Aunque Wolff (Alabama, 1945) Premio Pen Faulner, y autor de "Vida de este chico", que fue llevada al cine con gran éxito, afirma a Efe que "no se puede enseñar a escribir", que se trata de "una cuestión de constante perseverancia, de ser pacientes y de muchas lectura".
"Y aunque el talento no se aprende, hay que trabajar, y si el éxito no llega, pues seguir y nunca compararse con los demás, ya que siempre habrá alguien primero", asegura este escritor, que vive en Palo Alto, California, lugar donde da clases de literatura creativa en la Universidad de Stanford, "Al principio se escribe por imitación para luego poder llegar a ser alguien original, pero la imitación es fundamental", añade.
"Vieja escuela", publicada por Alfaguara, hace referencia al colegio donde el narrador se curte como escritor, un lugar parecido aquel al que el propio Wolff acudió y en donde, con mezcla de ficción y realidad, reproduce los procesos que conducen al misterio de la creación literaria; el retrato de las amistades que surgían entre jóvenes aspirantes a escritores, la envidia y la competitividad que erosionaban las mismas.
Con tintes autobiográficos, el escritor da voz a un narrador que es un alumno del colegio elitista New Hampshire, a principios de los 60, cuyo único deseo es ser escritor. Todo ello en medio de la batalla electoral entre Nixón y Kennedy.
Pero, además, "Vieja escuela" es un homenaje a los profesores, a quienes Wolff dedica el libro.
"Los maestros en mi país, en los años 60, eran la autoridad, pero ahora en mi país la cultura ha cambiado y aunque quiero pensar que mis alumnos me respetan es distinto a los años anteriores", subraya el escritor, colaborador habitual de New Yorker y The Harper"s, entre otras revistas y periódicos.
Pero, por esta "Vieja escuela" pasan amigos del viejo profesor, que son autores consagrados y mitificados por los alumnos, como Hemingway, Robert Frost, William Goldien o Keruac, una incursión que convierte a la novela en un homenaje a los grandes autores.
"Mi novela es un intento de captar aquel mundo en miniatura, de entender los procesos que conducen al misterio de la creación literaria", explica el autor para quien "en los años 30, 40 y 50 Hemingway era un Dios, luego también fueron dioses Keruac o Alan Ginsberg, pero después las cosas han cambiado y puede que ahora mis alumnos estén más interesados por Carver. Aunque hoy creo no tenemos esas figuras colosales", matiza.

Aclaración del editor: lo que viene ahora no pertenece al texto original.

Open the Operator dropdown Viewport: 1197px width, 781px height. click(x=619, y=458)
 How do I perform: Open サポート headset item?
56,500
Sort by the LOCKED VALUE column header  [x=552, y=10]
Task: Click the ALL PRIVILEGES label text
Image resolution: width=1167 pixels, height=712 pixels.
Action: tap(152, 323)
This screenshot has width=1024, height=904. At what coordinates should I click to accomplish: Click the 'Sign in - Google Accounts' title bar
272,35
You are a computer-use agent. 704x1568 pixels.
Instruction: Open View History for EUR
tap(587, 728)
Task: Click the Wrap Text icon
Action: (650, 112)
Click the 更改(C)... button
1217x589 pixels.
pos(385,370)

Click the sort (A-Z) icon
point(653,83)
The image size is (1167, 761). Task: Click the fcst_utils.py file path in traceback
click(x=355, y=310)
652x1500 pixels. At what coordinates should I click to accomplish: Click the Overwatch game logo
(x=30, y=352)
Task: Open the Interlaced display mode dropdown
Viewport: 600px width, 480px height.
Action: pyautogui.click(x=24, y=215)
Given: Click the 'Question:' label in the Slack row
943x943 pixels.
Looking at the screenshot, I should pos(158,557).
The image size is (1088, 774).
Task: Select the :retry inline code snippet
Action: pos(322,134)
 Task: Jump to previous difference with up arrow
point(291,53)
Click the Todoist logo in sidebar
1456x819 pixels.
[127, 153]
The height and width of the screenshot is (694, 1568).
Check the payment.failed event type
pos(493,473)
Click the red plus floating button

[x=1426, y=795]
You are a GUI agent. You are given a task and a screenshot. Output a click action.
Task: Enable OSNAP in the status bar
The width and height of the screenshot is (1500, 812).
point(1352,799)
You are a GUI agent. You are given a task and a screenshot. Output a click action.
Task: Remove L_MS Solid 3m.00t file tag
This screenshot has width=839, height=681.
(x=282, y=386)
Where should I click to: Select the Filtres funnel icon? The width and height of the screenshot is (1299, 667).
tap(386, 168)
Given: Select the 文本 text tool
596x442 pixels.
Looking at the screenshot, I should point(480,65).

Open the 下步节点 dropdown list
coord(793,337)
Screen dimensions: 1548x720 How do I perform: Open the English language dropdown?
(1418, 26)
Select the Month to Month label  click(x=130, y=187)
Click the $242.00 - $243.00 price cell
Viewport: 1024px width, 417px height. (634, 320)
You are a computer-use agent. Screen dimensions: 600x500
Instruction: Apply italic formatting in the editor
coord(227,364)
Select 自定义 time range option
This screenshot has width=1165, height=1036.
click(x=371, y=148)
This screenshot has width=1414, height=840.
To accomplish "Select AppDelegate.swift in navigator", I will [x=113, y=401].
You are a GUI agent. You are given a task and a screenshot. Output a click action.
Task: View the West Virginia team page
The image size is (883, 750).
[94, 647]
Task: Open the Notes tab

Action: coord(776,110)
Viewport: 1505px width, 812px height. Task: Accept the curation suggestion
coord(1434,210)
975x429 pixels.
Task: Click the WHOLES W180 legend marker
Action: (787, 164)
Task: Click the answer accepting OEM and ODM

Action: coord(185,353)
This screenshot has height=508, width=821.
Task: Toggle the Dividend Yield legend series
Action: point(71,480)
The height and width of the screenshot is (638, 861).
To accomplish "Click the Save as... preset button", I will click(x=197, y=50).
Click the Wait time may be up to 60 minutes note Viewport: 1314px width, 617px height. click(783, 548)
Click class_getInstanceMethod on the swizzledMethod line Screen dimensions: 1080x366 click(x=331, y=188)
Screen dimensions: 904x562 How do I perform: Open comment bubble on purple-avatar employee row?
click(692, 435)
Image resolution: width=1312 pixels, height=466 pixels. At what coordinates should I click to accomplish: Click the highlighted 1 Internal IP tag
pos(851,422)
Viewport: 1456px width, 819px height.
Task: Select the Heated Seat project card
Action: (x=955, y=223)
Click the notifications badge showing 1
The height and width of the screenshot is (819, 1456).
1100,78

Tobias Wolff, que pasó cuatro años en la Guerra del Vietnam, dice que cuando habla de la política de su país le "deprime", y aunque no ve paralelismo entre la guerra del Vietnam y la de Irak, asegura que "es distinto pero el enfoque norteamericano al problema es similar.
Crean excusas ficticias para luego dejarlas de lado, hacen oídos sordos a los expertos y hablan de éxito con una ignorancia absoluta por el mundo".
Wolff, que formaba parte del club de nombres del llamado "realismo sucio", dice que este término es una invención de los medios de comunicación. "Se ha aplicado a muchos escritores, muchos de ellos sin nada en común, salvo la amistad, pero la naturaleza del realismo sucio es enfrentarse a la parte más oscura de la vida, más sombría, y eso es muy amplio", recalca este autor que participará en la Feria del Libro de Madrid, que se inaugura el próximo viernes.